-- Dataset records follows --
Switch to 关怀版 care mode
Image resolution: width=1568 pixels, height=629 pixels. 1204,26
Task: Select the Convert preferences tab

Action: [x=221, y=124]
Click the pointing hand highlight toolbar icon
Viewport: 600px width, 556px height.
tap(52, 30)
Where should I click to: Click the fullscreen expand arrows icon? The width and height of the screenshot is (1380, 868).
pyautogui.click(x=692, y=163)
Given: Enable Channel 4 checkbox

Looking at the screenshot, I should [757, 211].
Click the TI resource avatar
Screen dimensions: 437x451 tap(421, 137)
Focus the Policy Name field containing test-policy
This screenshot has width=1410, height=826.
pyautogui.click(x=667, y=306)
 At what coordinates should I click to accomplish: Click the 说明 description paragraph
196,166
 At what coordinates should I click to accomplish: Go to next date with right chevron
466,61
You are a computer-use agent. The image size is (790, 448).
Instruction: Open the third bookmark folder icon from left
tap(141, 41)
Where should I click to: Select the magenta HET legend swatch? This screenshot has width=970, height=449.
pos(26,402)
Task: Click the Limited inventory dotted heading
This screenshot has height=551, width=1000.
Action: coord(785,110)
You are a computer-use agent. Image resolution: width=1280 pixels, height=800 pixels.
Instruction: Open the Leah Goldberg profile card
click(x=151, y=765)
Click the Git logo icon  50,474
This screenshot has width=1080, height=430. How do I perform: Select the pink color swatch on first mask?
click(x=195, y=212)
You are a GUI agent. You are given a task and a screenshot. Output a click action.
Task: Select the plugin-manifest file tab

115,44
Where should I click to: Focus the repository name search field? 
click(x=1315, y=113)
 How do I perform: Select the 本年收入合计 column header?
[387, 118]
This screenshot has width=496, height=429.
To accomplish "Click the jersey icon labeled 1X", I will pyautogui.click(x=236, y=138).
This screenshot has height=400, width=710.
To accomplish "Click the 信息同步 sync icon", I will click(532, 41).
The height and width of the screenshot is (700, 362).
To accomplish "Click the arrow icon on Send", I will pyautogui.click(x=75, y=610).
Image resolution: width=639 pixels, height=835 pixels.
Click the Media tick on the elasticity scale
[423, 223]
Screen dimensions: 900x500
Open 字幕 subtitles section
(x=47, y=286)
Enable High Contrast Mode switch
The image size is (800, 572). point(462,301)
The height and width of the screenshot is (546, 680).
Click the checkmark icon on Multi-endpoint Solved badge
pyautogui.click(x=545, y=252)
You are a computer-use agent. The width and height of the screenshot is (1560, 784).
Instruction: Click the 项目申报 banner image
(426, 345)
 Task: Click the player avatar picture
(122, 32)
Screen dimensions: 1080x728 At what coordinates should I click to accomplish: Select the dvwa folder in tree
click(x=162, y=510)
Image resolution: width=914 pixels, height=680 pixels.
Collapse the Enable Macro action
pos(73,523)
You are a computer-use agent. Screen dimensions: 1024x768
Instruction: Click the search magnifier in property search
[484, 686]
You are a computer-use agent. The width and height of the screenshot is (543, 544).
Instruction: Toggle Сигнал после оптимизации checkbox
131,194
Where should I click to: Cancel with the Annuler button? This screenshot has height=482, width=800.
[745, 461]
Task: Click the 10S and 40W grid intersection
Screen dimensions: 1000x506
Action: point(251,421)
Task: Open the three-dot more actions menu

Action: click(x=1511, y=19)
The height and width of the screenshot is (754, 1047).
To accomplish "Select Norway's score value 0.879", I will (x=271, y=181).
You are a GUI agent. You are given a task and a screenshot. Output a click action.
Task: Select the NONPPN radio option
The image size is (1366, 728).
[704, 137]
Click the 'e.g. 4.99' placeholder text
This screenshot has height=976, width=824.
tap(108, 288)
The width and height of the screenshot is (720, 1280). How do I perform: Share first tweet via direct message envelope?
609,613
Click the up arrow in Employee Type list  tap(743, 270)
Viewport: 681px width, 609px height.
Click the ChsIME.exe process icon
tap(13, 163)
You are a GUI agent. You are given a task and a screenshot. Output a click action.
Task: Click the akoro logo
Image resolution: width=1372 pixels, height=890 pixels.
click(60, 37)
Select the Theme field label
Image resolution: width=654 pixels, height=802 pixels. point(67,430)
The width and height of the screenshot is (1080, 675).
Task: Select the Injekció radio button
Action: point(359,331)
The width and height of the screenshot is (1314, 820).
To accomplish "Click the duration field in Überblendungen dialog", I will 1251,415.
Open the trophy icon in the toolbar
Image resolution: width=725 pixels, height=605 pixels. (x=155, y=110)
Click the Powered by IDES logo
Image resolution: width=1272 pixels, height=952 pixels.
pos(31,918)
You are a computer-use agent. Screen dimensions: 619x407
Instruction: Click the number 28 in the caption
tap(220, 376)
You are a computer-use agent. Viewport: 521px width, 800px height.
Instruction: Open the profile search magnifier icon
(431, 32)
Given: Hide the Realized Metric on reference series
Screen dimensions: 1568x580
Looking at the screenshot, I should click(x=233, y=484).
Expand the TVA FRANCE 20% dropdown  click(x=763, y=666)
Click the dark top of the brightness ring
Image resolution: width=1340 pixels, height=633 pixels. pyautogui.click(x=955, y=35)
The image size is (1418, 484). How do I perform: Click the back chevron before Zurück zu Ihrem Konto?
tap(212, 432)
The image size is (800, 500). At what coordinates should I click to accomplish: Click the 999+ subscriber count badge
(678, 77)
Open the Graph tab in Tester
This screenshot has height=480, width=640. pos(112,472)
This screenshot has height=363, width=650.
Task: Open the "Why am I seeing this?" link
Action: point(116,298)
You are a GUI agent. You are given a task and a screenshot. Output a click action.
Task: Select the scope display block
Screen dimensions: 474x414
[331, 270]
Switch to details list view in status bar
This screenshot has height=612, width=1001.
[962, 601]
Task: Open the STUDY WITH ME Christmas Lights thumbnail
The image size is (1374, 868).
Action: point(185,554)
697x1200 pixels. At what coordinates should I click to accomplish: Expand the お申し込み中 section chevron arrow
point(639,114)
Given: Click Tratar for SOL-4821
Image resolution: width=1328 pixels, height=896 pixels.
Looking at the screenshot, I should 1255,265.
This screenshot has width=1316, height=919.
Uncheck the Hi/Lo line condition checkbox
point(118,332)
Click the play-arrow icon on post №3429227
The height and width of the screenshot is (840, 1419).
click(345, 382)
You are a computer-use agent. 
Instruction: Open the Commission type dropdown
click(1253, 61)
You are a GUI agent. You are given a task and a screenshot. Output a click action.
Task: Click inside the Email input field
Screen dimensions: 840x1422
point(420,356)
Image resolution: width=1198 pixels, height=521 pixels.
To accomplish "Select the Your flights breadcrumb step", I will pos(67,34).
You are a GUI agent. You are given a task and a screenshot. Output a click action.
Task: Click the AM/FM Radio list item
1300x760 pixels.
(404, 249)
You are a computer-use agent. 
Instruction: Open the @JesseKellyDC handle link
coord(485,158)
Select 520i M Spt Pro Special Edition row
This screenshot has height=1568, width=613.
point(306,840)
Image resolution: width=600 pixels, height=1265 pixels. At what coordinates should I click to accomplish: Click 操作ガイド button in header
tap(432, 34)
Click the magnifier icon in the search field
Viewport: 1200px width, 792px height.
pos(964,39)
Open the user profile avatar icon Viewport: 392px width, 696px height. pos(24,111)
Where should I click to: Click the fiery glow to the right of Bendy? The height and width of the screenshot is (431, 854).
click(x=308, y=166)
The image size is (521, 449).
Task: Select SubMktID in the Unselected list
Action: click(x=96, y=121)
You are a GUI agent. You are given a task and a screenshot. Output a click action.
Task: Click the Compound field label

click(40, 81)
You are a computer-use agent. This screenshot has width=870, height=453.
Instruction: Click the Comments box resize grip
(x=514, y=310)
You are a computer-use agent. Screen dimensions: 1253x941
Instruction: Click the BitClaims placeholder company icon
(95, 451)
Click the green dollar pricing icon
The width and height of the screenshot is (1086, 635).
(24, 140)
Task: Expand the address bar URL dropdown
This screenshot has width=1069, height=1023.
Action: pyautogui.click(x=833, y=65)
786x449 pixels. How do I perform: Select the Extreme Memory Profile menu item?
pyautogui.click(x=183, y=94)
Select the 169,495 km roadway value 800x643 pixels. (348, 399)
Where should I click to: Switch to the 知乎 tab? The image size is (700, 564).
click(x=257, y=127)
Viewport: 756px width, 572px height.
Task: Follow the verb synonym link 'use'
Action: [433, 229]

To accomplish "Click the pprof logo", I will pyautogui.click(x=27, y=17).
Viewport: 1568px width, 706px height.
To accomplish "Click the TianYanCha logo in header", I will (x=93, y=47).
-- Dataset records concluded --
◆ To do
Every line of the entries above that holds "will" should be copied out.

◆ Result below
To accomplish "Click the jersey icon labeled 1X", I will pyautogui.click(x=236, y=138).
To accomplish "Click the 信息同步 sync icon", I will click(532, 41).
To accomplish "Click the arrow icon on Send", I will pyautogui.click(x=75, y=610).
To accomplish "Select Norway's score value 0.879", I will (x=271, y=181).
To accomplish "Click the duration field in Überblendungen dialog", I will 1251,415.
To accomplish "Select the Your flights breadcrumb step", I will pos(67,34).
To accomplish "Click the pprof logo", I will pyautogui.click(x=27, y=17).
To accomplish "Click the TianYanCha logo in header", I will (x=93, y=47).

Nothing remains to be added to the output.